California’s credit card surcharge ban (codified in Civil Code section 1748.1) was enacted in 1985 after the federal surcharge ban lapsed. The California law prohibits retailers from imposing a surcharge on customers who pay via credit card, but allows retailers to discount payments made by cash or other means.
In 2014, five business owners challenged the law’s constitutionality. In 2015, the United States District Court for the Eastern District of California found the law unconstitutional and permanently enjoined its enforcement. The State of California appealed, causing uncertainty as to whether businesses could impose credit card surcharges.

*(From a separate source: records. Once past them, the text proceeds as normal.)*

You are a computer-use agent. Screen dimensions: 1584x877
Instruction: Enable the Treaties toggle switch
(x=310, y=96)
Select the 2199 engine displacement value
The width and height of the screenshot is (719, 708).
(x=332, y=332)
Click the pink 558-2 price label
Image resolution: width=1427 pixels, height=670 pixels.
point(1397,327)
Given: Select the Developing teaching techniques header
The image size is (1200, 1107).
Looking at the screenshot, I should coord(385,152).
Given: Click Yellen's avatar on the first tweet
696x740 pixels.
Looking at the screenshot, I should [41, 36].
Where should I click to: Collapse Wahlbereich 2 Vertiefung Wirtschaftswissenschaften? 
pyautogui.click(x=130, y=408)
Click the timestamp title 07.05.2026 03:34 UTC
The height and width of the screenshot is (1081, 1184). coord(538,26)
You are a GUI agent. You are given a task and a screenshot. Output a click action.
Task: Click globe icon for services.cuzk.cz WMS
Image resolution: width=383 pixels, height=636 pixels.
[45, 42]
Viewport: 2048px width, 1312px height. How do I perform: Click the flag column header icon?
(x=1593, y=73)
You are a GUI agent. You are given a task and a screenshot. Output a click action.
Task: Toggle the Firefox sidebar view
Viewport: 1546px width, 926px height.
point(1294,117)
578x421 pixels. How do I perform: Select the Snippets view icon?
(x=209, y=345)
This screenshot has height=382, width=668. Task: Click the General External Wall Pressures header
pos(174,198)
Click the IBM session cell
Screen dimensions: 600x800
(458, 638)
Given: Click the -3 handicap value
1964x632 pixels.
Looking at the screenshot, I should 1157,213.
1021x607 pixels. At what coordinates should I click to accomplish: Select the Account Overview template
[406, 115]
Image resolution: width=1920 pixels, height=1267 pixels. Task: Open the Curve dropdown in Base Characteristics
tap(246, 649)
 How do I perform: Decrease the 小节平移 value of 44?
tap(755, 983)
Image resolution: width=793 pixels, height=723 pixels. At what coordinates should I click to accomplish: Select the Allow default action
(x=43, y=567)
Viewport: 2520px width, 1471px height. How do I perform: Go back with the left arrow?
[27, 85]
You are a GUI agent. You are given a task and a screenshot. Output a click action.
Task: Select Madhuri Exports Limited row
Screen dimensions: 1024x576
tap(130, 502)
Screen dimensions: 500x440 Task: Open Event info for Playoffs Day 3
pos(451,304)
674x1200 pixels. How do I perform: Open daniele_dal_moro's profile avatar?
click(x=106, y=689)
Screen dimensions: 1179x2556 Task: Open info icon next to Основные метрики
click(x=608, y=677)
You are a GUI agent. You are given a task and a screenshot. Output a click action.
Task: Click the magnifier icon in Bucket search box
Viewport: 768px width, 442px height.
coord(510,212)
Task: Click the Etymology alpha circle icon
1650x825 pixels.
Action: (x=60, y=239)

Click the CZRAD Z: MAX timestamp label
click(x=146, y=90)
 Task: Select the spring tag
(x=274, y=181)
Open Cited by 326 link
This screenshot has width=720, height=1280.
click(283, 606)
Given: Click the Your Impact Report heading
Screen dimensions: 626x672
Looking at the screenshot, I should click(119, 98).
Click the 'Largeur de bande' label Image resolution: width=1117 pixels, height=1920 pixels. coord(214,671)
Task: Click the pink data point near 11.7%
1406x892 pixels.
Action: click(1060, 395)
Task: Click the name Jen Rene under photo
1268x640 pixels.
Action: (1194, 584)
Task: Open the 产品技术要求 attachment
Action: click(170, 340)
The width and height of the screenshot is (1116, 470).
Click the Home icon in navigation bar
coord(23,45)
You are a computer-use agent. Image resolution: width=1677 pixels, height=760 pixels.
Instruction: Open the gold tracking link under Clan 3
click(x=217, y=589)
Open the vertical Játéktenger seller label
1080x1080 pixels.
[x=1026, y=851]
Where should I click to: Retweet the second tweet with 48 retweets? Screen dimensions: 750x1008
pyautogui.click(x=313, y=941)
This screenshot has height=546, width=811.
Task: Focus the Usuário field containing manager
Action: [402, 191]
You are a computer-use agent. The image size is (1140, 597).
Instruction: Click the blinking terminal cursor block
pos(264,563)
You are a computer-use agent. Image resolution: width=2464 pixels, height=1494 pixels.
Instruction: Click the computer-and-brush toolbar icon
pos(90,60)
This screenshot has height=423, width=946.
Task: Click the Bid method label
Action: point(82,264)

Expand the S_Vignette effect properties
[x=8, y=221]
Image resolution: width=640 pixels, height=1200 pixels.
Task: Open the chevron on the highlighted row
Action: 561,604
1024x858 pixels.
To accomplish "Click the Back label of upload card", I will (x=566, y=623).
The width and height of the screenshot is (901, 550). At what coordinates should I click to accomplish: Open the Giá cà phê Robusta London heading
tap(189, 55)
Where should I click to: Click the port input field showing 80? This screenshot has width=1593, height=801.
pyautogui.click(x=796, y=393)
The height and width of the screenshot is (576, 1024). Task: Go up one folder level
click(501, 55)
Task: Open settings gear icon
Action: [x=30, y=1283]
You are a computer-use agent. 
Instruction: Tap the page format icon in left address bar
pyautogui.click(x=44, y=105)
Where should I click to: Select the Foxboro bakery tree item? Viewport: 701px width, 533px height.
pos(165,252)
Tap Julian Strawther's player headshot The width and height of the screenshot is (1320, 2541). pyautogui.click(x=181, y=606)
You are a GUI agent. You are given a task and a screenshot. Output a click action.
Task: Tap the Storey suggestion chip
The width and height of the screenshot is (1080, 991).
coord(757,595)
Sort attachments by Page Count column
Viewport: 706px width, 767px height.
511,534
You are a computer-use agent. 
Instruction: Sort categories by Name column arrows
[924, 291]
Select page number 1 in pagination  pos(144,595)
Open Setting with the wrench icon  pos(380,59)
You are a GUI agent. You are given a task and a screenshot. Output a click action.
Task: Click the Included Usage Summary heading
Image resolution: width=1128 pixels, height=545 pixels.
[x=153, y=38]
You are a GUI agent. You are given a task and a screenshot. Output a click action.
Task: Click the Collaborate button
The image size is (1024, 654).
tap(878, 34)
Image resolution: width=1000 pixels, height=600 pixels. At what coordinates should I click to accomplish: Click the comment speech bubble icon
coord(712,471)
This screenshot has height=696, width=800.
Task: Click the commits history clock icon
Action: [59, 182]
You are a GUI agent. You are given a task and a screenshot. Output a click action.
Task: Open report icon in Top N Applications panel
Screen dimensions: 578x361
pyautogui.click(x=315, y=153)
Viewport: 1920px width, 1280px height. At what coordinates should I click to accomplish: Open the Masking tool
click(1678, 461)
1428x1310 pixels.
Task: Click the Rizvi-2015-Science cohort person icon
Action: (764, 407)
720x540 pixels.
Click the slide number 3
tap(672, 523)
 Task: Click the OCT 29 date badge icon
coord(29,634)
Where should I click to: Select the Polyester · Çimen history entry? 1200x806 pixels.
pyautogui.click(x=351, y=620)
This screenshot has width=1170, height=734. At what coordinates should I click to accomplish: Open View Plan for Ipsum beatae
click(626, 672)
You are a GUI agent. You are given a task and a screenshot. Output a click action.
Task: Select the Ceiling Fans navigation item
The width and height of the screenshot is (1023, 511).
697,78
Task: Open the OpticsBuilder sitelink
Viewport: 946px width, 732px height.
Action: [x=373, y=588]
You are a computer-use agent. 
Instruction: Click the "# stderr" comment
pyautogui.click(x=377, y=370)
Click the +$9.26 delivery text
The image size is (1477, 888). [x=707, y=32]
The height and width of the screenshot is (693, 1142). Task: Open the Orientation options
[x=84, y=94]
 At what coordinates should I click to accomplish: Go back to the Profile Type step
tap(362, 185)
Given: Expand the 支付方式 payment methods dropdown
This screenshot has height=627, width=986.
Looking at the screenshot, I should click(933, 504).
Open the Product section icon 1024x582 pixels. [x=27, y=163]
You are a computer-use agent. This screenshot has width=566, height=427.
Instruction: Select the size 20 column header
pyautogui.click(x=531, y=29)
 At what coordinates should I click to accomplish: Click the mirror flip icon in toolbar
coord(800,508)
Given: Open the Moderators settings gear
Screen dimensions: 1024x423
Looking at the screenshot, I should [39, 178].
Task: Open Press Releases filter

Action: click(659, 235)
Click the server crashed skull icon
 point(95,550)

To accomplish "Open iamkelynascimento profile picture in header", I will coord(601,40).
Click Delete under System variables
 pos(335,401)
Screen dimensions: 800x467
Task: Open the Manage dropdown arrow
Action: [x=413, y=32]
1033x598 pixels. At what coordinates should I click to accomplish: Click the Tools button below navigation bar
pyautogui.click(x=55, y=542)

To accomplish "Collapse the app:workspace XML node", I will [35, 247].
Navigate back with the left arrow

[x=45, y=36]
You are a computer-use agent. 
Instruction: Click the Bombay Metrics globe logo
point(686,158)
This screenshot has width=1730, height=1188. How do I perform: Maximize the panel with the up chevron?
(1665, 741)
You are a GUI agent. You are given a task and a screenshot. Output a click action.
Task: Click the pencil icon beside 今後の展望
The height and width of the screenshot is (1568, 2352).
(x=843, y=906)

On January 3, 2018, the Ninth Circuit Court of Appeals affirmed the District Court’s judgment in favor the plaintiffs in Italian Colors Restaurant v. Becerra, No. 15-15873, 2018 WL 266332 (9th Cir. Jan. 3, 2018). The Ninth Circuit agreed with the District Court’s holding that section 1748.1 violated the First Amendment, but narrowed the application of the District Court’s ruling to apply only to the five plaintiffs in that case.
So what does this mean for businesses today? While we now know the State of California is enjoined from enforcing the surcharge ban against the five plaintiffs from the Italian Colors Restaurant case, we will have to wait and see whether it will, or will not, seek to enforce the statute as to other businesses or whether it will attempt to amend the law to avoid another First Amendment challenge.